According to the United Cities and Local Governments (UCLG), a transnational municipal network, Canada treats its cities more like corporations than subnational legislative entities.
- Canadian cities rely mainly on property taxes, service fares, and provincial/federal transfers payments for their financing.
- They are also legally required to balance their budgets.
- Consequentially most Canadian cities lack the autonomy of their international counterparts.
Before the pandemic, most mayors and councilors were very aware of the environmental and social issues facing cities. Due to their very tight fiscal budgets, however, opportunities for municipal-led economic growth are limited.
- Generally, municipalities rely on either public-private partnerships or local-federal financing for infrastructure projects. Either way, local interests are often usurped by private desires of provincial/national politics.
- Trudeau’s Investing in Canada plan, for instance, was supposed to funnel $180 billion in infrastructure funding through mayoral offices but all projects became actively managed and amended by Ottawa at the expense of local political concerns (not to mention the lengthy bureaucratic processes).
- Likewise, public-private partnerships often handcuff local officials and lead to costly gentrifying projects that only exacerbate social inequalities.
The pandemic has only made the financial situation for municipalities worse. Cities like Toronto, Montreal, Vancouver, and Calgary have all stalled their major eco-investments while seeing the budgets being undercut by federal policies and stay-at-home orders.

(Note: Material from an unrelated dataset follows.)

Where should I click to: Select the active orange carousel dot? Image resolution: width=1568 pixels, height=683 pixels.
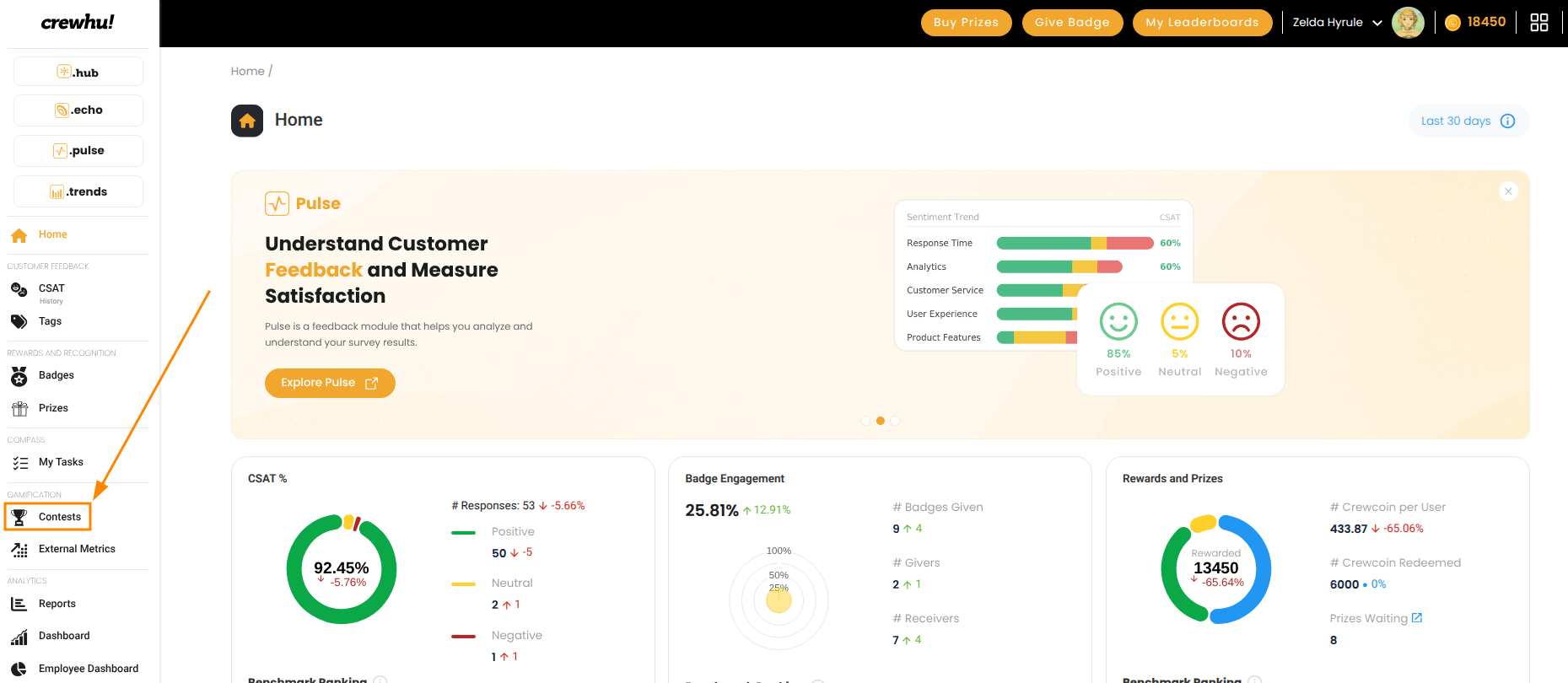coord(881,421)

The federal July 16th deal to give $18 billion to cities helped. The subsequent promises by 8 provinces to cover operating and transit costs helped more. Yet while the cities face the bulk of the crisis and the fiscal powers remain with Ottawa, cities are seen by many as a burden rather than engines of creativity and growth.
As Trudeau seeks to embed a green deal into the COVID economic recovery plan, trilateral perspectives can no longer be ignored. National health and climate programs can be substantive, but can also cause friction at the local level.
Indeed, decarbonizing the oil sands is desirable, but according to the COP, addressing the energy and building carbon footprints would do far more to reduce national emissions at a lower social cost. What is missing is the local financing.
Bottom Line: Issues of climate change, social inequalities, and health limitations are both fuelled and felt directly in urban centers. The pandemic offers an opportunity to empower municipal leadership.
“Never waste a crisis” so the adage goes.
To forget the urban perspective in Canada’s economic recovery will only stifle any federal attempts to create a more just society – especially in an increasingly urban world. The next economic recovery will have to be green, just, and urban.